→ **Text section**
☆ ☆ ☆

OP's WW had an EA then went PA after dday. She lied after dday saying the EA was over, then she slept with posom. She has said she wants out of the marriage, they separated. It doesn't look like R is in the cards.


----------



## Will_Kane (Feb 26, 2012)

If you are going to go there and just move back in, she might go ballistic. Bring a voice-activated recorder and keep it on. You don't want her to be able to get away with falsely accusing you of anything.


----------



## Will_Kane (Feb 26, 2012)

Her affair will not end, and thus you will not reconcile, if you try to do it half hearted. The path to an amicable divorce and the path to breaking up an affair are opposite of each other.


----------



## Shaggy (Jul 17, 2011)

You ask if there is hope. Well up to know there hasn't been since the affair never stopped, all that happened was you and her made a nice arrangement for her to allow her the freedom to continue the affair.

I'd very widely expose and file for D. Let the dust settle on that and turn ask yourself why or if you want anything more to do with her.

But first exposé and begin killing the affair.


----------



## AgentS702 (May 15, 2013)

So I just told WW an hour ago that I'm moving back in effective immediately and she is NOT HAPPY. I completely expected that. She's saying stuff like "we have discussed everything first, and now you're just surprising me with this? I thought we were going to work things out without lawyers, but I guess not. This is just going to speed up the D process".

She also attacked me personally saying stuff like "this is just your old, controlling self coming out again. I knew you didn't change."

I'm assuming (and hope) this is all normal and it will cool down?

She also said, because it was supposed to be her night with the girls, that she wants to bring them to her parents house for the night and bring them back here tomorrow. They live in another state (an hour away). I said I didn't want her to take the girls. That just made her even more pi$$ed! Am I right for saying no? Or am I just adding fuel to the fire by "being controlling"?


----------



## walkonmars (Aug 21, 2012)

She's trying to control you by badgering you with wild accusations. Don't fall for this. You have every right to be in your home with your kids. In your bed. She doesn't like it? she can leave. 

Are her parents okay? Trustworthy? Because you know she's likely going to drop them off and enjoy the night with you know who. 

If the kids can't be there with you then they're probably better off with their grands rather than with her and possibly the OM. 

Don't let her badger you. Tell her that you being there in no way hinders an amicable divorce. And if she wants to "speed it up" then so much the better. Tell her to get the ball rolling - but you're done rolling over. 

And as for you "surprising her with this" you can just chuckle and say "welcome to my world"!


----------



## AgentS702 (May 15, 2013)

walkonmars said:


> She's trying to control you by badgering you with wild accusations. Don't fall for this. You have every right to be in your home with your kids. In your bed. She doesn't like it? she can leave.

☆ ☆ ☆

→ **Raw records**
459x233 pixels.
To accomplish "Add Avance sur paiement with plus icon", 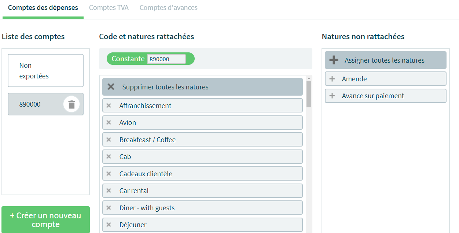I will pyautogui.click(x=332, y=96).
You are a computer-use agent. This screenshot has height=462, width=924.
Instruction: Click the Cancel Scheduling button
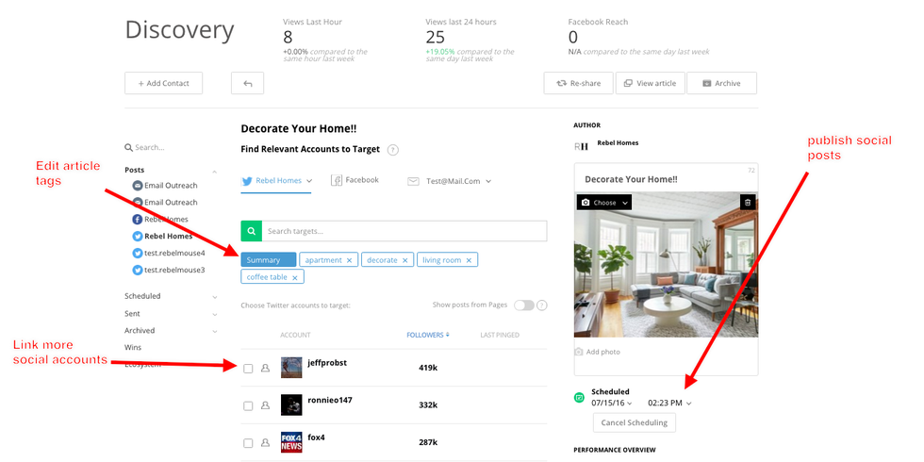[x=634, y=422]
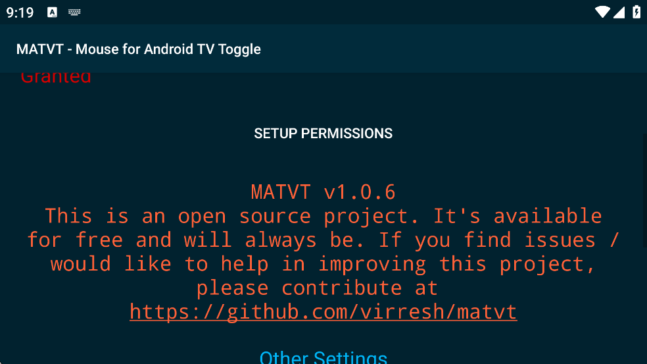Tap the line "This is an open source project"
Image resolution: width=647 pixels, height=364 pixels.
[x=323, y=216]
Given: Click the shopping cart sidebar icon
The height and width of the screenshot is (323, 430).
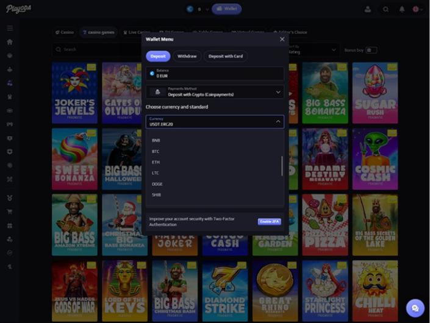Looking at the screenshot, I should [10, 212].
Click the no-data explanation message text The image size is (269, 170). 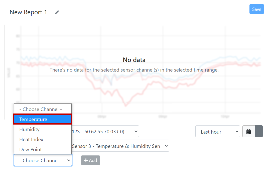pos(134,70)
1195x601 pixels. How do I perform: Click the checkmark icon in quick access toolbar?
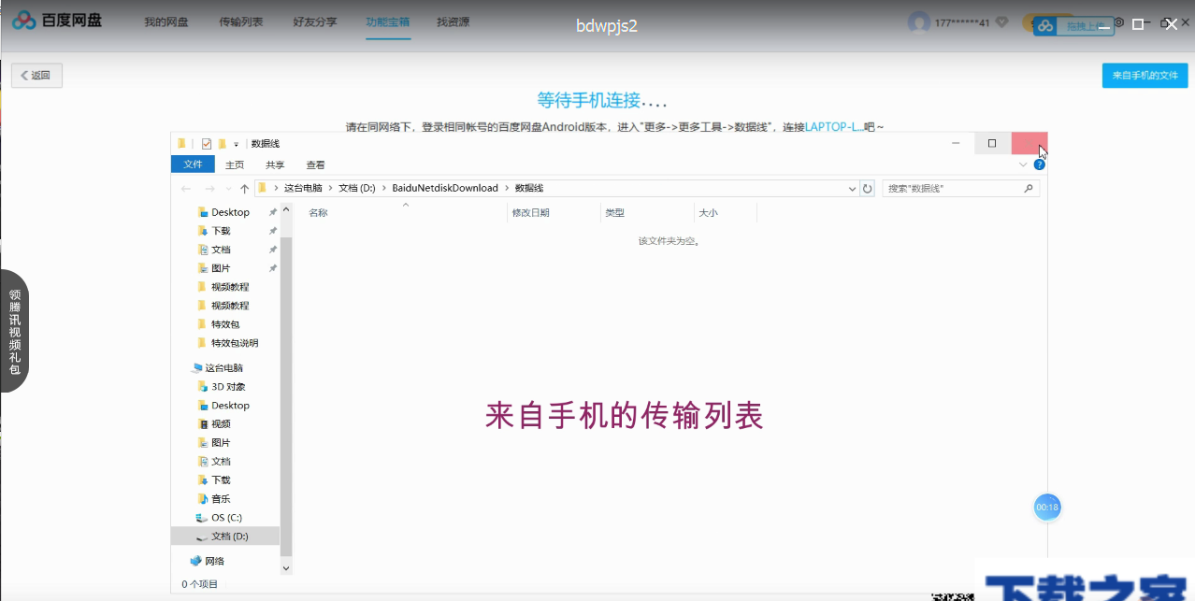click(x=207, y=143)
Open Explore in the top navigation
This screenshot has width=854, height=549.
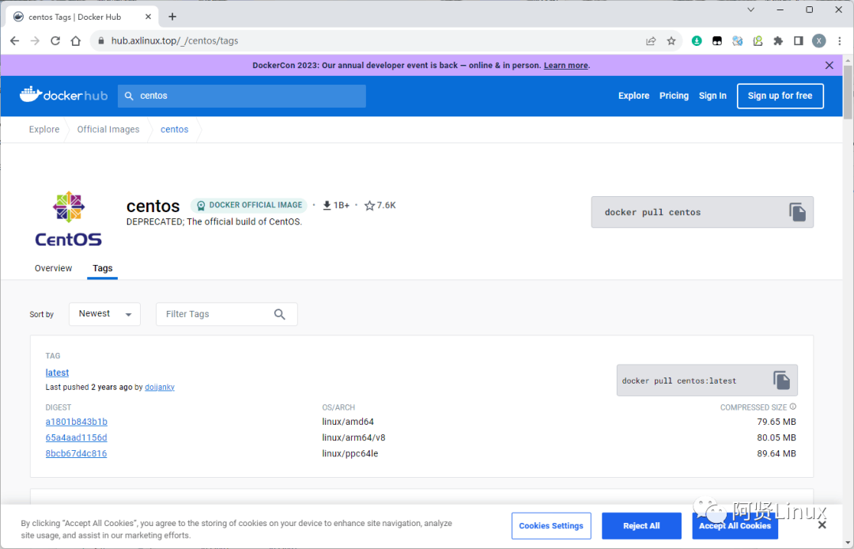[633, 96]
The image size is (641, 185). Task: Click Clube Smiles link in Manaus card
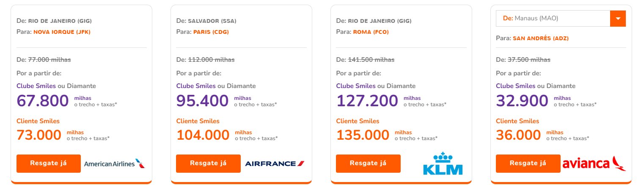515,86
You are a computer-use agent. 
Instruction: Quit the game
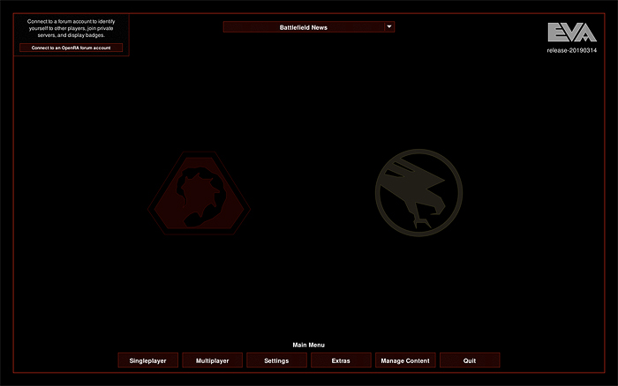[x=470, y=360]
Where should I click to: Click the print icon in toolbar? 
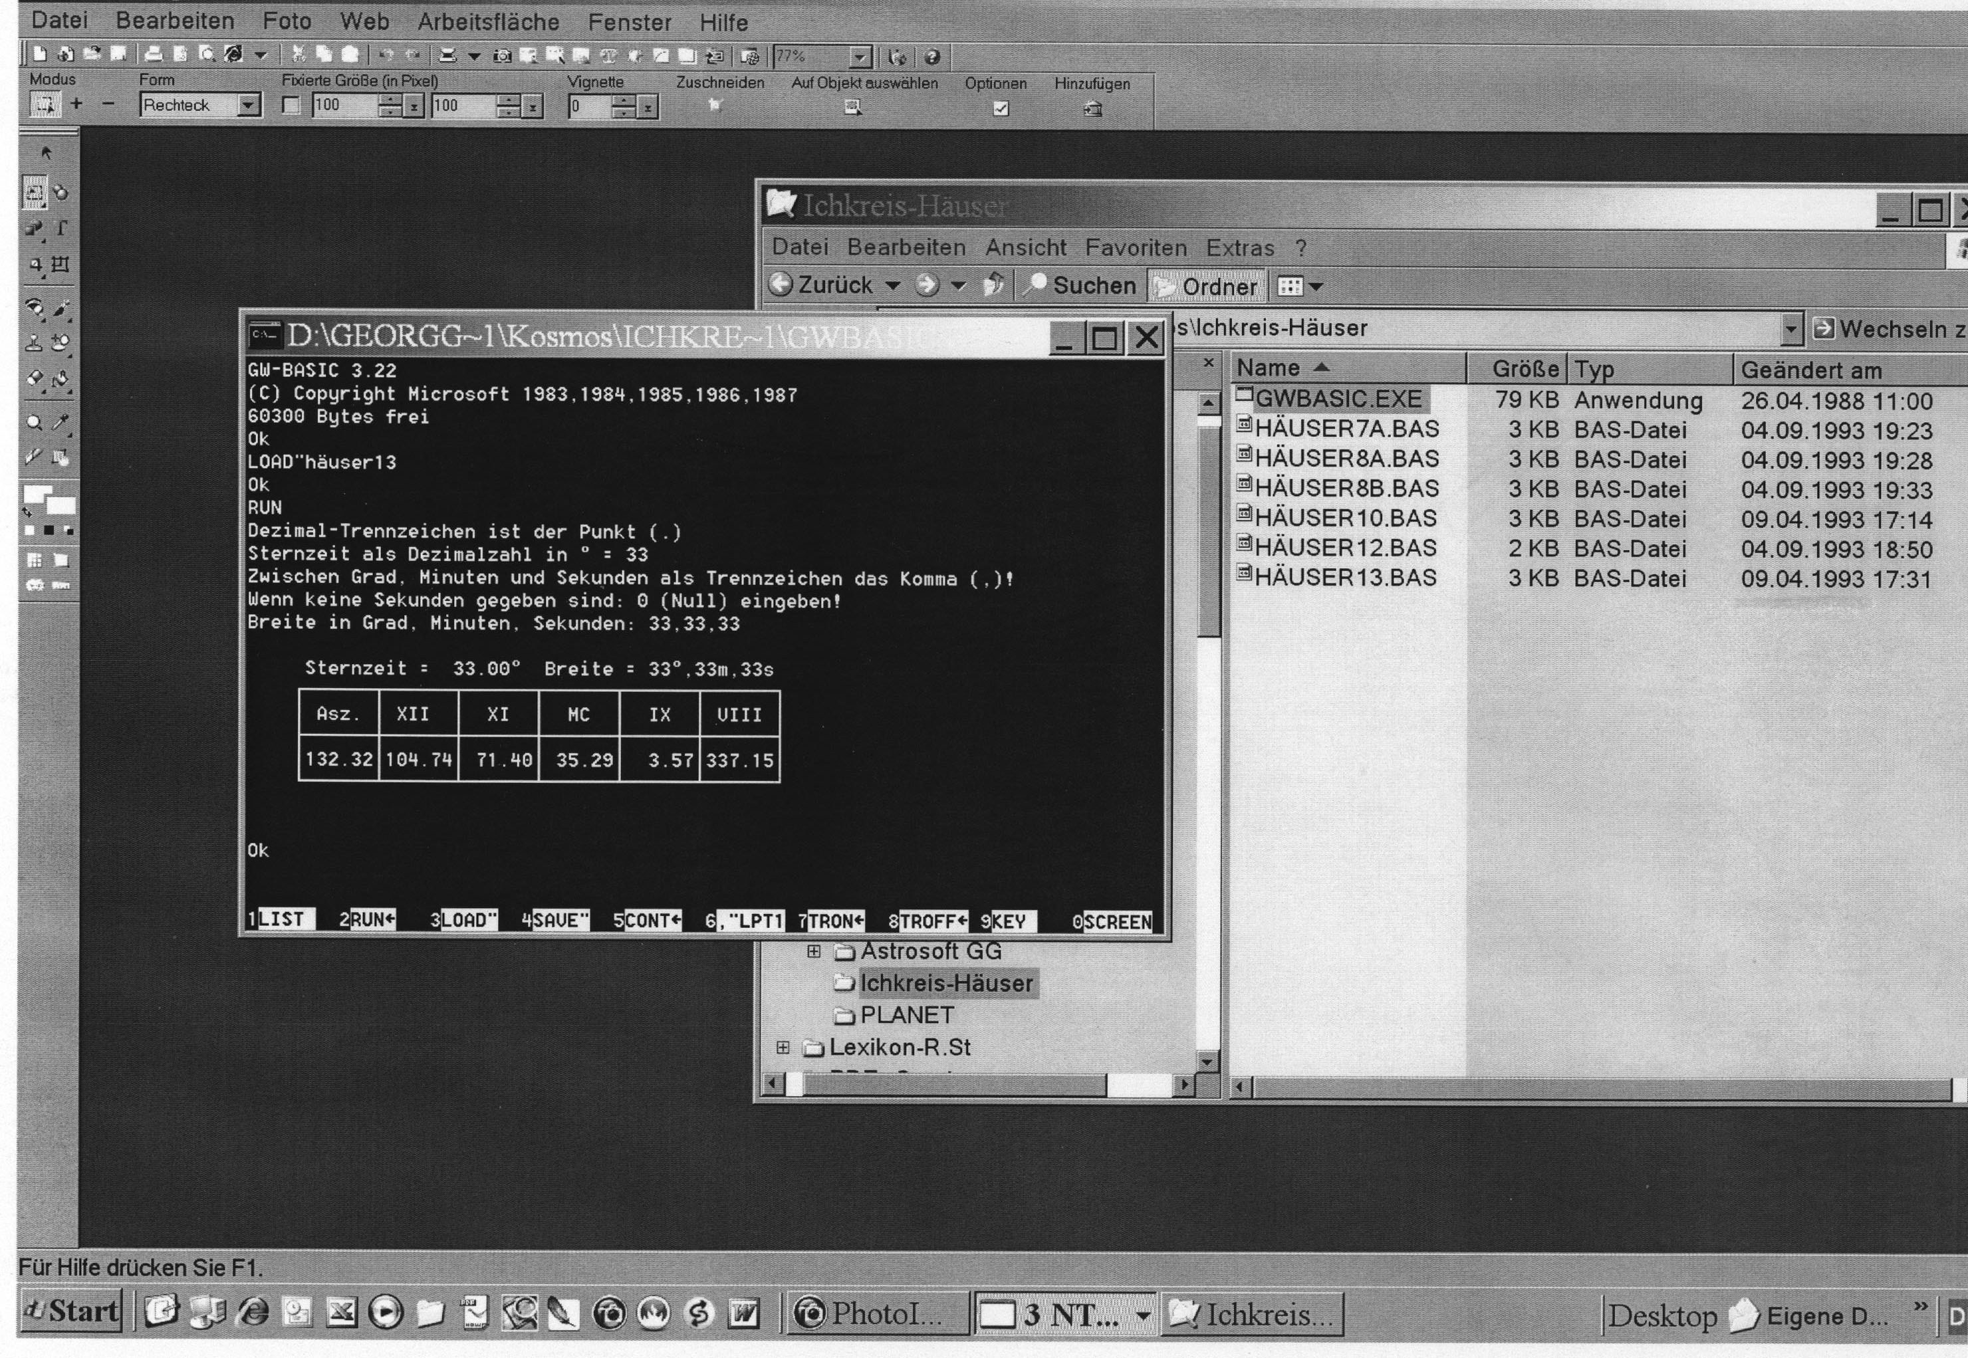153,54
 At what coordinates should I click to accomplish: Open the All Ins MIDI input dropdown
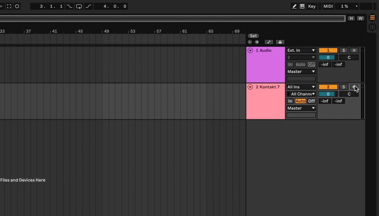pos(301,87)
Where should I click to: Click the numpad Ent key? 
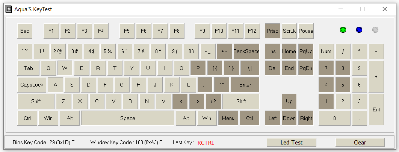tap(376, 109)
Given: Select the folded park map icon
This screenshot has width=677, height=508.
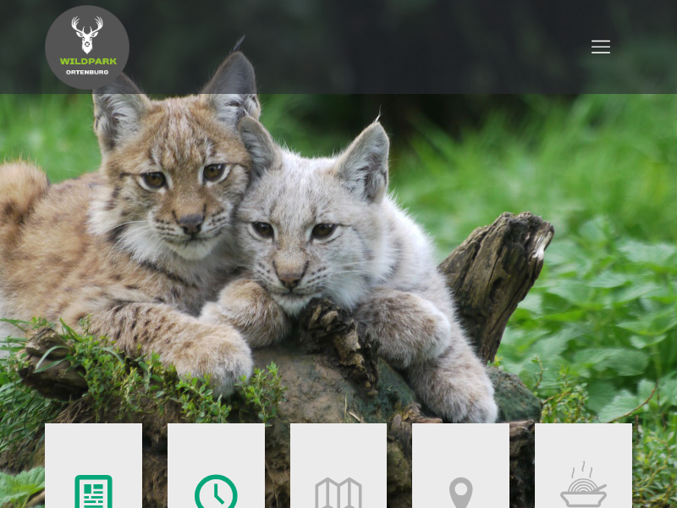Looking at the screenshot, I should click(339, 494).
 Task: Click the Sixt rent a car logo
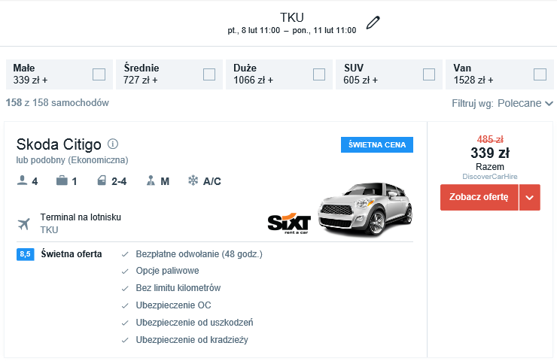click(x=289, y=223)
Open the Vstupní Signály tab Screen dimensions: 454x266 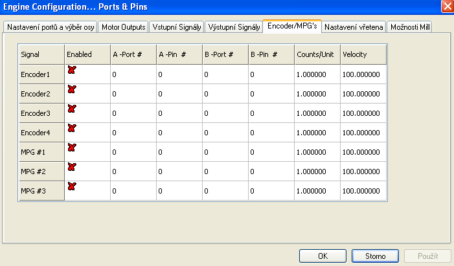[x=177, y=27]
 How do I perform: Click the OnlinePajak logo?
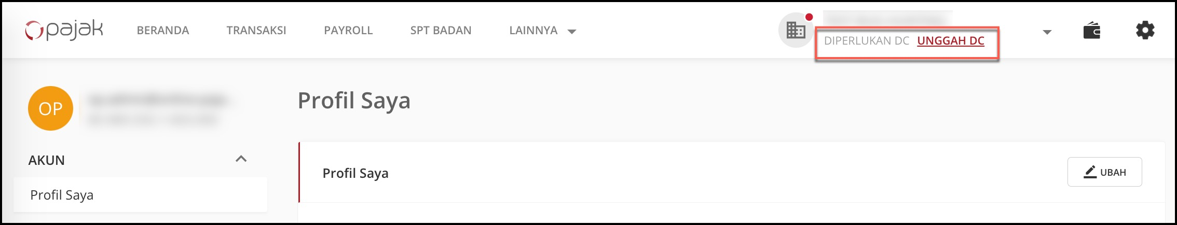pos(64,30)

☆ ☆ ☆

→ **Your objective**
Can you copy everything in the forum thread from "## walkonmars (Aug" down to "possibly the OM.", swapping in "grandparents" wherever "grands" appears?

→ **Full solution**
## walkonmars (Aug 21, 2012)

She's trying to control you by badgering you with wild accusations. Don't fall for this. You have every right to be in your home with your kids. In your bed. She doesn't like it? she can leave. 

Are her parents okay? Trustworthy? Because you know she's likely going to drop them off and enjoy the night with you know who. 

If the kids can't be there with you then they're probably better off with their grandparents rather than with her and possibly the OM.